Aim of the exercise:
Filter the entries and keep only the lines where the string "agent" appears.

[Saved data entries]
====================
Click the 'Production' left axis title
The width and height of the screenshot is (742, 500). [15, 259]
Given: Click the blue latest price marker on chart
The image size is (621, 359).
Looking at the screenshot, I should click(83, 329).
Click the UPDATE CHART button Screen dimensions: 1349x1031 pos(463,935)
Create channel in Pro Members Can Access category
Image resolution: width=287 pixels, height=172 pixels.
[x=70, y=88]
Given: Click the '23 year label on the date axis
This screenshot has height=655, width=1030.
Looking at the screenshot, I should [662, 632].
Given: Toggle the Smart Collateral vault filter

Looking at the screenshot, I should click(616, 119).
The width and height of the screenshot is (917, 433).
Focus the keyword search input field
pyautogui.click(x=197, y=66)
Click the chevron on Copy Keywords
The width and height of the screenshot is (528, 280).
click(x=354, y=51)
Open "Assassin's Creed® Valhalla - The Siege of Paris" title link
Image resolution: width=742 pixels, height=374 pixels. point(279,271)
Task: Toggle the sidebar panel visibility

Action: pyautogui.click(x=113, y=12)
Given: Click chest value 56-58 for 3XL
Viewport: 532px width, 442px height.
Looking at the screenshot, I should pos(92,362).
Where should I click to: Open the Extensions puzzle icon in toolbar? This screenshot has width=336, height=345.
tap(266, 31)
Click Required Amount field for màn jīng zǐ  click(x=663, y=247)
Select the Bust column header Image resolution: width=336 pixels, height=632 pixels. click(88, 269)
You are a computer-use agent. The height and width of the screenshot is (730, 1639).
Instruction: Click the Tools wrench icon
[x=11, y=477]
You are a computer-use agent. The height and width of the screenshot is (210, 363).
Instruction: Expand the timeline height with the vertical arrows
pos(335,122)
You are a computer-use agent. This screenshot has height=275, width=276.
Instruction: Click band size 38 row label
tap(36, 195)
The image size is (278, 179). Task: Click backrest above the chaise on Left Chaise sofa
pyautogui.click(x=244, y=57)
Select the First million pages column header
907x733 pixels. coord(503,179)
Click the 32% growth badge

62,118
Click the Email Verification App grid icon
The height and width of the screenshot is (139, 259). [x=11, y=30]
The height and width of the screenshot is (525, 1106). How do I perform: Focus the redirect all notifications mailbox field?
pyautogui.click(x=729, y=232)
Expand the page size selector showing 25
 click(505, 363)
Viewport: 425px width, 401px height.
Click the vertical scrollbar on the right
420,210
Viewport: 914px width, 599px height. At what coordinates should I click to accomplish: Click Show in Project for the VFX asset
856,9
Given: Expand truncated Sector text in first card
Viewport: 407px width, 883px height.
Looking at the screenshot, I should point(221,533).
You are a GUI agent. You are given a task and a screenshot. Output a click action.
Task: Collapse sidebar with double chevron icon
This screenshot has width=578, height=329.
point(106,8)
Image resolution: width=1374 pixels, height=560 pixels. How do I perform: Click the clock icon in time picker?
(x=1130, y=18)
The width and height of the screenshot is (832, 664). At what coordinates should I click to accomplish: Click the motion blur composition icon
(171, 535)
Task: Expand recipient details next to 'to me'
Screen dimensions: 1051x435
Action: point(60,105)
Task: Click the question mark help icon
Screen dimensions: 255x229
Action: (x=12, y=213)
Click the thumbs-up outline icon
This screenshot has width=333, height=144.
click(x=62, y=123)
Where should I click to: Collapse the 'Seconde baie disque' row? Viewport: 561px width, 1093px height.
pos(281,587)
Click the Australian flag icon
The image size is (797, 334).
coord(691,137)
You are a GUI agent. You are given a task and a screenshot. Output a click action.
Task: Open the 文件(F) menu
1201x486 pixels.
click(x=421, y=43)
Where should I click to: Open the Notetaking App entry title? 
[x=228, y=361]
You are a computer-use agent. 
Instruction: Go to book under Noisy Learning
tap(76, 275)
====================
Completed exercise:
You are a computer-use agent. The height and width of the screenshot is (730, 1639).
You are a computer-use agent. The height and width of the screenshot is (210, 363).
You are a computer-use agent. This screenshot has height=275, width=276.
You are a GUI agent. You are given a task and a screenshot. Output a click action.
You are a GUI agent. You are given a task and a screenshot. Output a click action.
You are a computer-use agent. 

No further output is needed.